La pièce se remplit de poussière et de gravats. Toussant, Hideyuki se redressa. Sa tête lui tournait, et il sentait un liquide poisseux couler le long de sa joue. Mais il n'avait pas le temps de s'en soucier. Il tira sa soeur à l'abri derrière une statue de taureau qui avait perdu sa tête, et vit ses cousins faire de même derrière une statue équestre d'un roi occidental quelconque, à trois mètres d'eux.
_ Natsumi, ça va? s'inquiéta-t-il.
_ Je n'ai rien, répondit-elle en tournant son regard vers lui. Mais... Hide, tu es blessé!
_ Ce n'est rien, lui assura-t-il, repoussant sa main qui avait déjà sorti un mouchoir. Que s'est-il passé?
_ Regarde, lui indiqua Masao en pointant son doigt vers l'escalier.

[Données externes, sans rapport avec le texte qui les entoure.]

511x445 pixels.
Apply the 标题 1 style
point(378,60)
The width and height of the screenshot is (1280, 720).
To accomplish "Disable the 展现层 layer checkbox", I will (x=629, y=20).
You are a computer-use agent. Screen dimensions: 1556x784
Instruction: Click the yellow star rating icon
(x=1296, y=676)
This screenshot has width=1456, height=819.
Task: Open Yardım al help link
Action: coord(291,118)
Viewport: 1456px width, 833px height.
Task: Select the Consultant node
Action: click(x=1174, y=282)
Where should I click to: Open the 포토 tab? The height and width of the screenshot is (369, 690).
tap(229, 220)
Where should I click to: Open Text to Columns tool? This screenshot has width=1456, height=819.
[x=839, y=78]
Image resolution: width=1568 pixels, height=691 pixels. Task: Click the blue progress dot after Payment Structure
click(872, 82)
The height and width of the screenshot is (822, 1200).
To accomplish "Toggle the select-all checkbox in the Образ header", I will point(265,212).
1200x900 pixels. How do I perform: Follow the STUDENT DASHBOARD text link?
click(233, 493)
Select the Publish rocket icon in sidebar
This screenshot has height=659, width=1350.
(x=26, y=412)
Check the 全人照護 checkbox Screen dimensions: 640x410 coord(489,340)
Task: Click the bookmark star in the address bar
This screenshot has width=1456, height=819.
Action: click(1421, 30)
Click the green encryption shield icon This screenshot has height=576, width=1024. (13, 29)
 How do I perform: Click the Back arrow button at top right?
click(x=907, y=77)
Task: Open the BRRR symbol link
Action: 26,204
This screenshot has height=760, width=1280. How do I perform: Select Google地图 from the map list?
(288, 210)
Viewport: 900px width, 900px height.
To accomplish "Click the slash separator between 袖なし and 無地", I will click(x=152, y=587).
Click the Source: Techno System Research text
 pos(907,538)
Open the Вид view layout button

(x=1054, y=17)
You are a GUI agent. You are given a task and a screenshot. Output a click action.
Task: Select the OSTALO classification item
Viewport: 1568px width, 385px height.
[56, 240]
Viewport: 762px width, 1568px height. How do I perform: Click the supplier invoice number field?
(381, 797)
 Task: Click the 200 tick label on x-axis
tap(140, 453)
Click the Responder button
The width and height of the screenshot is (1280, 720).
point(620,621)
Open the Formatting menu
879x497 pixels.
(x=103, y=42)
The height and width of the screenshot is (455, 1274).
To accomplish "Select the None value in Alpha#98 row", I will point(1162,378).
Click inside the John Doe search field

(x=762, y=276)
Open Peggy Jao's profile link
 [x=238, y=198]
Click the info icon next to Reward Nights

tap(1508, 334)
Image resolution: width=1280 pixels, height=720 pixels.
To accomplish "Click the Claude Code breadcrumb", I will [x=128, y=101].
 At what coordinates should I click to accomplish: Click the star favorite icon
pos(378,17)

Un énorme trou était apparu dans le sol, soufflant les marches et une bonne partie de la pièce. Apparemment, un demeuré congénital avait réussi le tour de force de se faire sauter avec un bazooka, sûrement en essayant de les viser, car au milieu des ruines il pouvait distinguer le canon de l'arme et ce qu'il restait des jambes du type.
À l'étage, les quatre hommes restants se relevaient en grognant. Il fallait agir vite.
_ Hide! appela Rumiko avec angoisse.
Ce dernier se tourna vers elle, et son coeur s'arrêta de battre un instant. Appuyé contre le socle de la statue, Genzo était pâle, tandis que Masao lui faisait un garrot autour de la cuisse avec un pan de sa chemise. Rumiko appuyait de toutes ses forces avec son gilet rougi de sang sur la blessure de son frère, qui avait l'air sérieuse. Hideyuki, très inquiet, fut heureux que Masao ait une infirmière pour mère et sache pratiquer des soins d'urgence. Genzo ne mourrait pas ce soir. Pas question!
_ Toujours en vie, les enfants? retentit la voix du chef, un poil moins assurée qu'auparavant. Ne mourez pas tout de suite, ce serait dommage. Attendez que vos géniteurs soient là. Ce sera un beau cadeau de notre part. Hahahahahaha!
Hideyuki sentit une rage inconnue et immense le balayer, emportant sa peur et sa raison. Ce type allait morfler! Il se pencha vers sa soeur et lui dit:
_ Va avec Rumiko, et faites sortir Genzo. Cachez-vous et prenez soin de lui.
_ Et toi, grand frère? lui demanda Natsumi avec angoisse.
Il échangea un regard lourd de sens avec Masao qui lui fit un clin d'oeil, et dit d'une voix qui ne souffrait aucune réplique:
_ Masao et moi, on a du nettoyage à faire.